Requirement: An exact copy of every entry is needed, with the images left out.
##############################
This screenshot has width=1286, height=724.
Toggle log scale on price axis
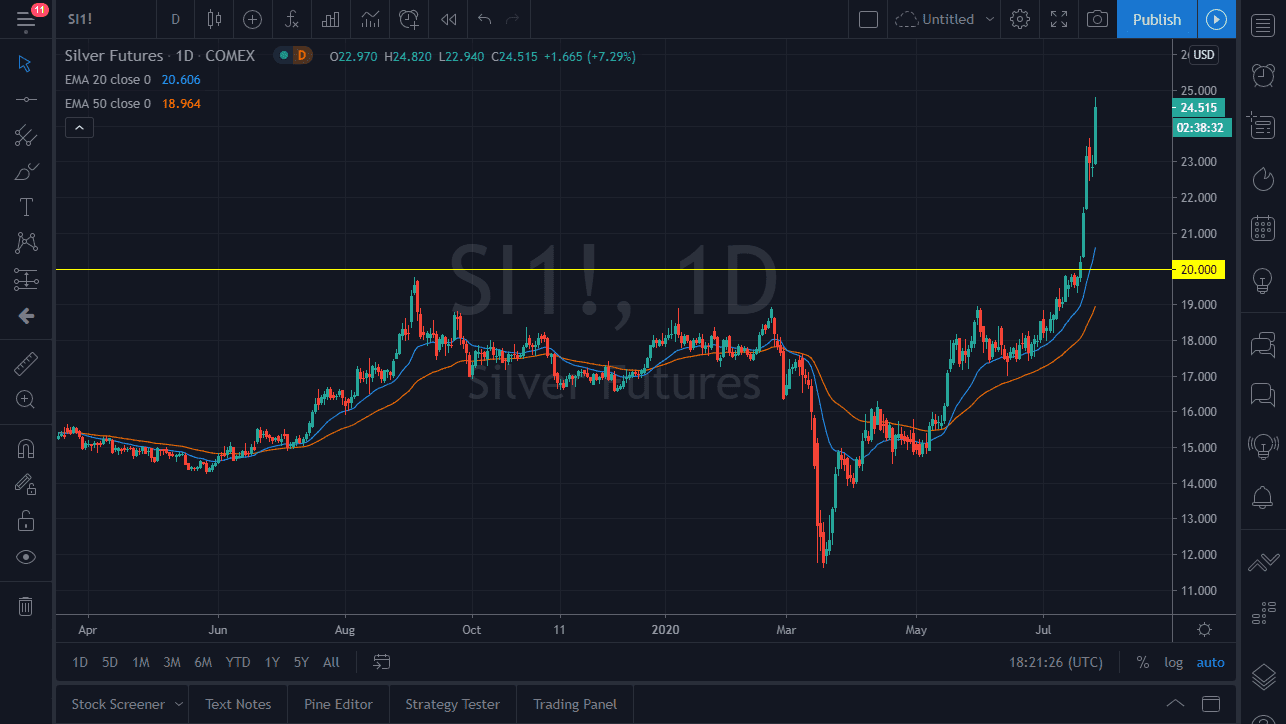(1173, 662)
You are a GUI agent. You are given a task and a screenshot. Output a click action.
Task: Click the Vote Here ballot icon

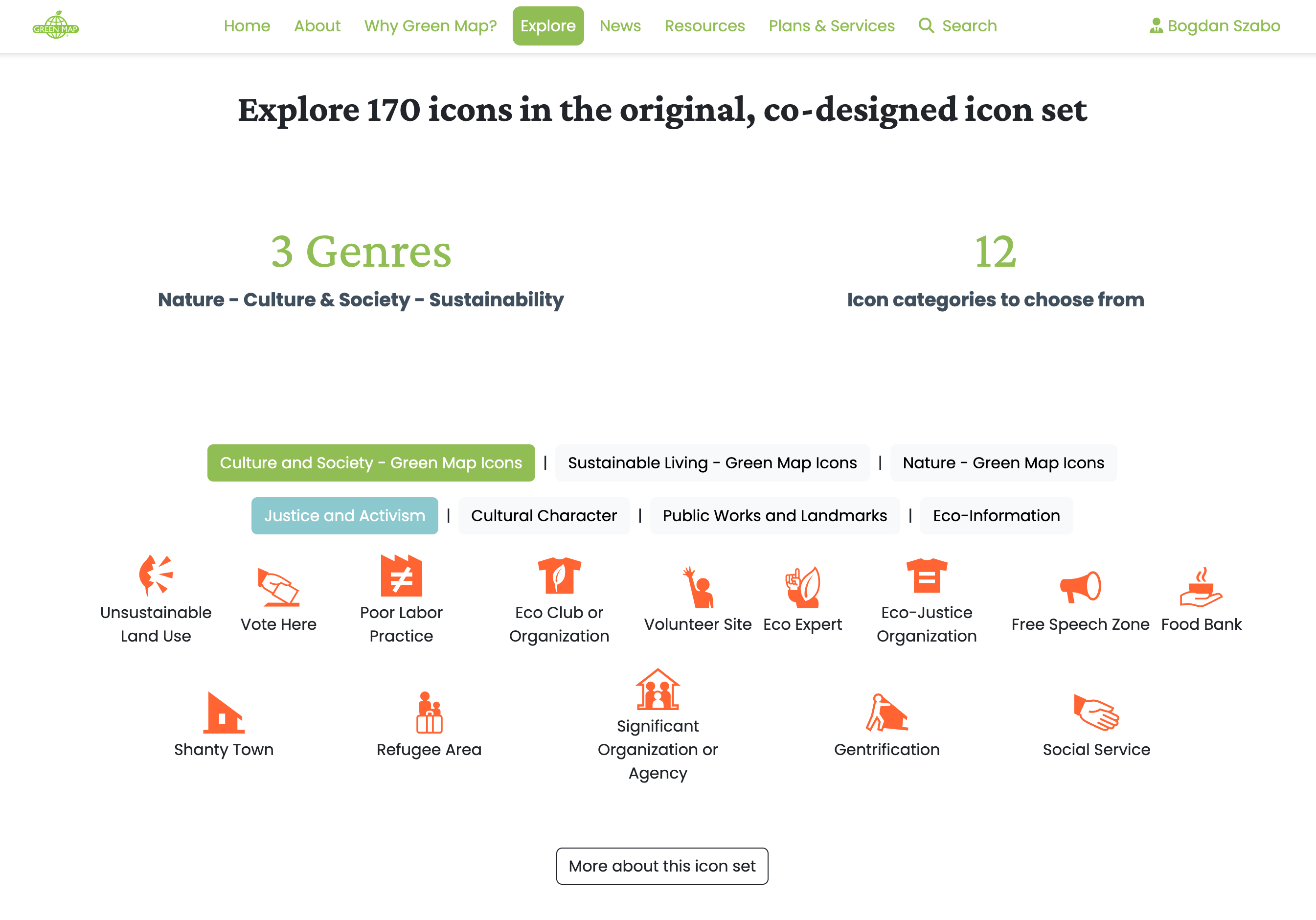[278, 587]
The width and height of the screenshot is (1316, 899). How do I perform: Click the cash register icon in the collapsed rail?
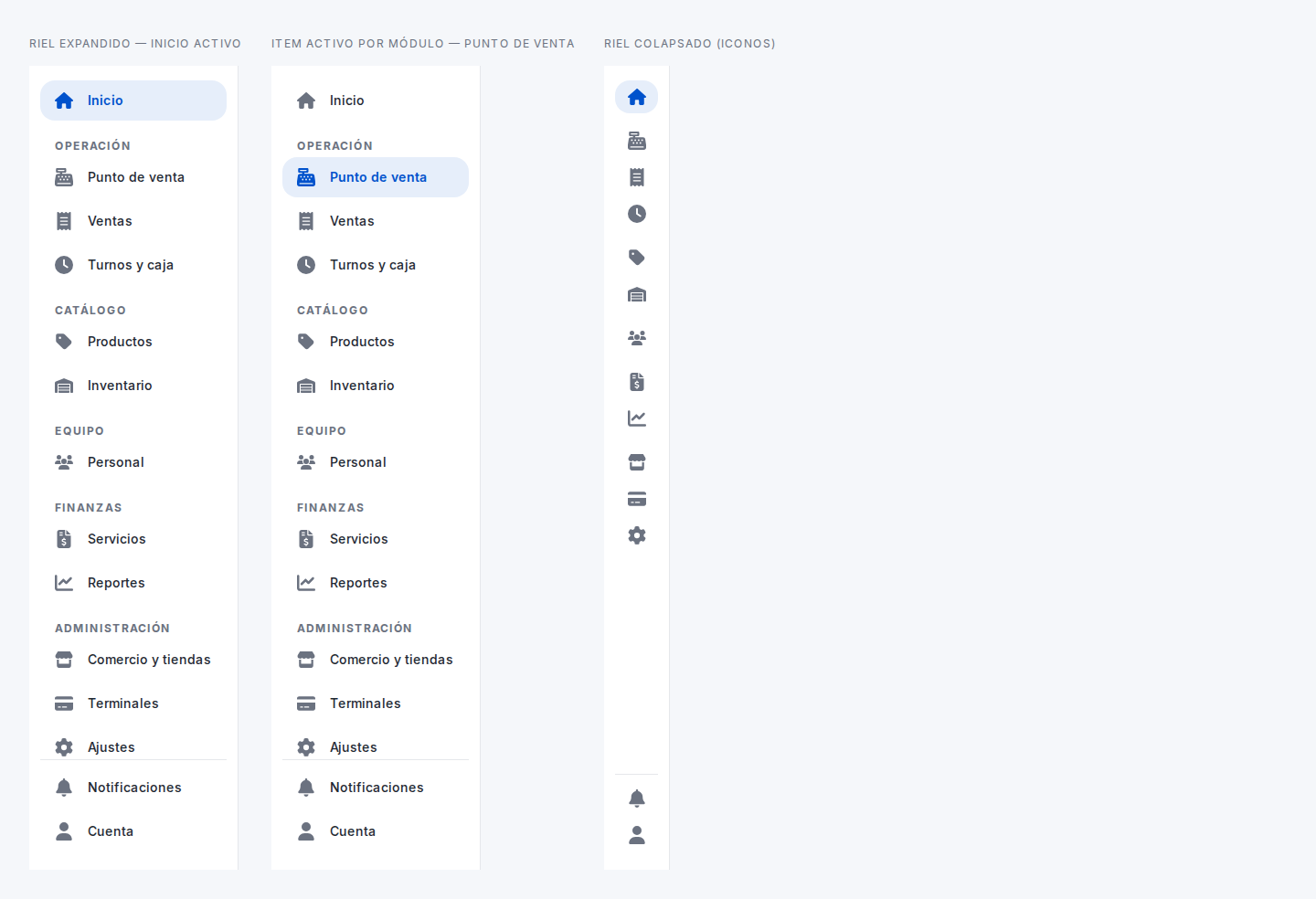pos(637,141)
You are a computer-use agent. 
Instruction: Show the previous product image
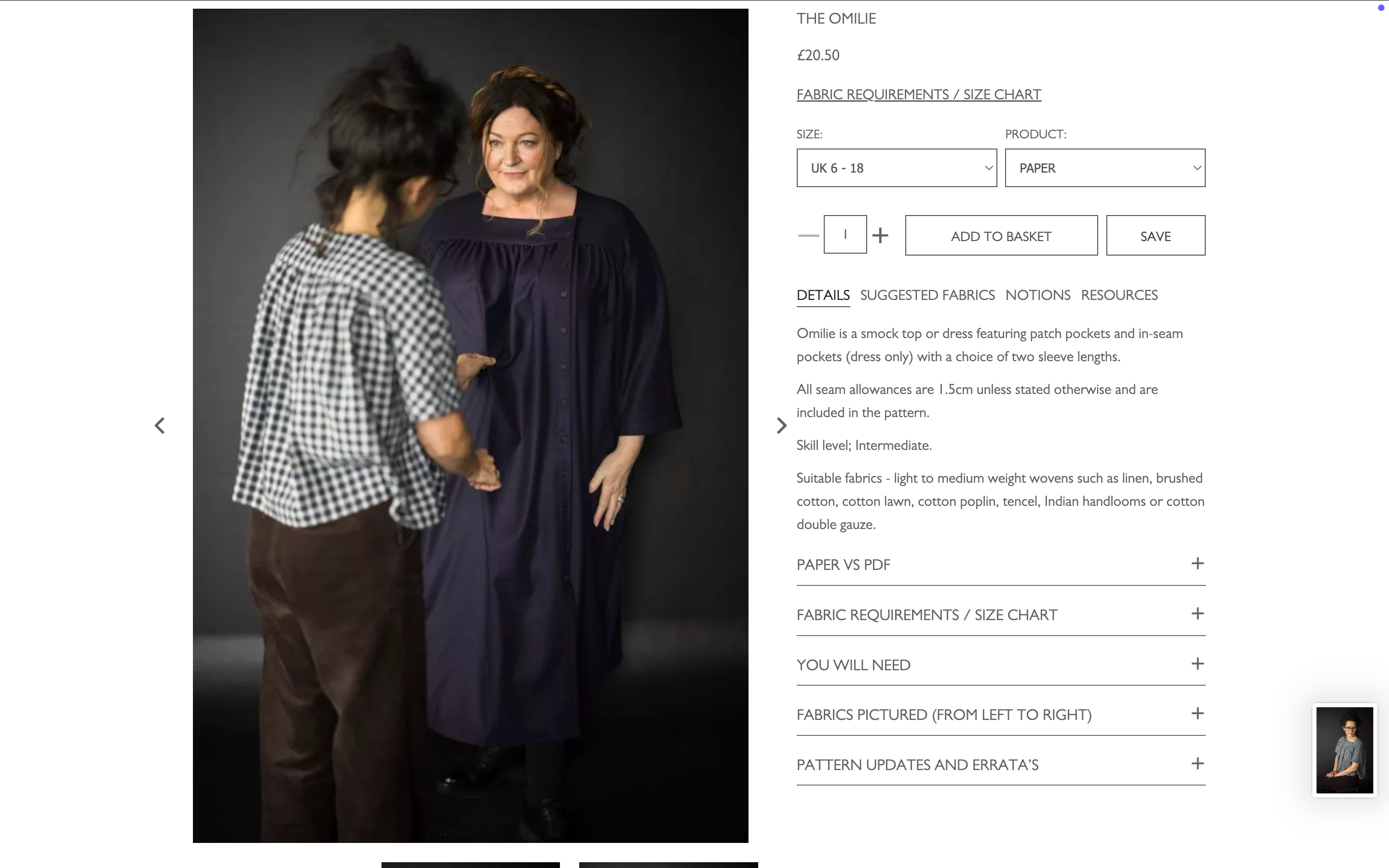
##############################
Solution for this exercise:
This screenshot has width=1286, height=724.
Toggle log scale on price axis
(1173, 662)
You are a GUI agent. You are given a task and a screenshot. Output a click action.
Task: Click the Vote Here ballot icon

[278, 587]
The width and height of the screenshot is (1316, 899). How do I perform: Click the cash register icon in the collapsed rail?
pos(637,141)
You are a computer-use agent. 
Instruction: Show the previous product image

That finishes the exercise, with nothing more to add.